Turn every line of the records below into a JSON list of strings, one string per line, leaving out blank lines.

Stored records
- Opening Delimiter -
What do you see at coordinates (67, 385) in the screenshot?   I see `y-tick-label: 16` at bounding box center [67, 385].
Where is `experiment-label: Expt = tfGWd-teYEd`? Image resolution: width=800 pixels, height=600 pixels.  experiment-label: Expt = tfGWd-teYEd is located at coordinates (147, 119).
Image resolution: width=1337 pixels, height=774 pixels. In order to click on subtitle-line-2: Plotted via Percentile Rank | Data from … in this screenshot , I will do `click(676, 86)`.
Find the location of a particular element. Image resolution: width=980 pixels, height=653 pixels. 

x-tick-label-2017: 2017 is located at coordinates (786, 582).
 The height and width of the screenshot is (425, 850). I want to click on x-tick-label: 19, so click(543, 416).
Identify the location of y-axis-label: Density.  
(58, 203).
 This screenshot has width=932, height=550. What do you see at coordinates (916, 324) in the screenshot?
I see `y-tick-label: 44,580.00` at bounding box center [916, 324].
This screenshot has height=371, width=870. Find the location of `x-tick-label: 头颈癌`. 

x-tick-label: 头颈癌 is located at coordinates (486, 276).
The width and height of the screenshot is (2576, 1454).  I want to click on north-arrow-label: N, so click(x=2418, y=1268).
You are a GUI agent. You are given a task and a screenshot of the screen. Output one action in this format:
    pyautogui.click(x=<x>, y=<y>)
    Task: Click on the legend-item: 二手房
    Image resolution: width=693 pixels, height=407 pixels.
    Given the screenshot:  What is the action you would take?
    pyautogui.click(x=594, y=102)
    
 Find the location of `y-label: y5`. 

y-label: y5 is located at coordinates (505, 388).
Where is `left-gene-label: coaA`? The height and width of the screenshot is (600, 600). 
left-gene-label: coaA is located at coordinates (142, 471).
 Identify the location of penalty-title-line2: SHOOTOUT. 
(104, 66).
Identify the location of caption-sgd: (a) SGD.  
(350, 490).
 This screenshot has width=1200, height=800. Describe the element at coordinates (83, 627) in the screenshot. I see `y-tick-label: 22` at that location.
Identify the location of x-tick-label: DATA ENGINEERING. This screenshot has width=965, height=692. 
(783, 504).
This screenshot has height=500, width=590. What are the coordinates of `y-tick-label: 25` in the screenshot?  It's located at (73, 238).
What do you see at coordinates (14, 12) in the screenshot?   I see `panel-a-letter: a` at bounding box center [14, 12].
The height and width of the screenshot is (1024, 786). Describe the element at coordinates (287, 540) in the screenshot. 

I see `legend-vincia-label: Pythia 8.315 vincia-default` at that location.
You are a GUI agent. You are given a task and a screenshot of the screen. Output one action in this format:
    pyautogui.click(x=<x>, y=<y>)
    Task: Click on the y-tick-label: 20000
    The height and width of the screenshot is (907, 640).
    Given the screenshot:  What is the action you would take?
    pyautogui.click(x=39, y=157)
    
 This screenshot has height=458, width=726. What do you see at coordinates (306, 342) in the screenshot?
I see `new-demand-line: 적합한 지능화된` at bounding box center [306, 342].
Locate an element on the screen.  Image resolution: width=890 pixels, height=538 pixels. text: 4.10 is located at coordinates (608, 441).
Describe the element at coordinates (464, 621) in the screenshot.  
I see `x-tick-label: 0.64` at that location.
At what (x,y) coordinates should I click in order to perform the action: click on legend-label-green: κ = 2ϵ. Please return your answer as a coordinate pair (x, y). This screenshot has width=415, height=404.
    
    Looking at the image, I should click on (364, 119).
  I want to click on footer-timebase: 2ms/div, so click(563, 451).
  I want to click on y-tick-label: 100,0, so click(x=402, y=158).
- Closing Delimiter -
== Task output ==
[
  "What do you see at coordinates (67, 385) in the screenshot?   I see `y-tick-label: 16` at bounding box center [67, 385].",
  "Where is `experiment-label: Expt = tfGWd-teYEd`? Image resolution: width=800 pixels, height=600 pixels.  experiment-label: Expt = tfGWd-teYEd is located at coordinates (147, 119).",
  "Image resolution: width=1337 pixels, height=774 pixels. In order to click on subtitle-line-2: Plotted via Percentile Rank | Data from … in this screenshot , I will do `click(676, 86)`.",
  "Find the location of a particular element. Image resolution: width=980 pixels, height=653 pixels. ",
  "x-tick-label-2017: 2017 is located at coordinates (786, 582).",
  " The height and width of the screenshot is (425, 850). I want to click on x-tick-label: 19, so click(543, 416).",
  "Identify the location of y-axis-label: Density.  ",
  "(58, 203).",
  " This screenshot has width=932, height=550. What do you see at coordinates (916, 324) in the screenshot?",
  "I see `y-tick-label: 44,580.00` at bounding box center [916, 324].",
  "This screenshot has height=371, width=870. Find the location of `x-tick-label: 头颈癌`. ",
  "x-tick-label: 头颈癌 is located at coordinates (486, 276).",
  "The width and height of the screenshot is (2576, 1454).  I want to click on north-arrow-label: N, so click(x=2418, y=1268).",
  "You are a GUI agent. You are given a task and a screenshot of the screen. Output one action in this format:",
  "    pyautogui.click(x=<x>, y=<y>)",
  "    Task: Click on the legend-item: 二手房",
  "    Image resolution: width=693 pixels, height=407 pixels.",
  "    Given the screenshot:  What is the action you would take?",
  "    pyautogui.click(x=594, y=102)",
  " Find the location of `y-label: y5`. ",
  "y-label: y5 is located at coordinates (505, 388).",
  "Where is `left-gene-label: coaA`? The height and width of the screenshot is (600, 600). ",
  "left-gene-label: coaA is located at coordinates (142, 471).",
  " Identify the location of penalty-title-line2: SHOOTOUT. ",
  "(104, 66).",
  "Identify the location of caption-sgd: (a) SGD.  ",
  "(350, 490).",
  " This screenshot has width=1200, height=800. Describe the element at coordinates (83, 627) in the screenshot. I see `y-tick-label: 22` at that location.",
  "Identify the location of x-tick-label: DATA ENGINEERING. This screenshot has width=965, height=692. ",
  "(783, 504).",
  "This screenshot has height=500, width=590. What are the coordinates of `y-tick-label: 25` in the screenshot?  It's located at (73, 238).",
  "What do you see at coordinates (14, 12) in the screenshot?   I see `panel-a-letter: a` at bounding box center [14, 12].",
  "The height and width of the screenshot is (1024, 786). Describe the element at coordinates (287, 540) in the screenshot. ",
  "I see `legend-vincia-label: Pythia 8.315 vincia-default` at that location.",
  "You are a GUI agent. You are given a task and a screenshot of the screen. Output one action in this format:",
  "    pyautogui.click(x=<x>, y=<y>)",
  "    Task: Click on the y-tick-label: 20000",
  "    The height and width of the screenshot is (907, 640).",
  "    Given the screenshot:  What is the action you would take?",
  "    pyautogui.click(x=39, y=157)",
  " This screenshot has height=458, width=726. What do you see at coordinates (306, 342) in the screenshot?",
  "I see `new-demand-line: 적합한 지능화된` at bounding box center [306, 342].",
  "Locate an element on the screen.  Image resolution: width=890 pixels, height=538 pixels. text: 4.10 is located at coordinates (608, 441).",
  "Describe the element at coordinates (464, 621) in the screenshot.  ",
  "I see `x-tick-label: 0.64` at that location.",
  "At what (x,y) coordinates should I click in order to perform the action: click on legend-label-green: κ = 2ϵ. Please return your answer as a coordinate pair (x, y). This screenshot has width=415, height=404.",
  "    Looking at the image, I should click on (364, 119).",
  "  I want to click on footer-timebase: 2ms/div, so click(563, 451).",
  "  I want to click on y-tick-label: 100,0, so click(x=402, y=158)."
]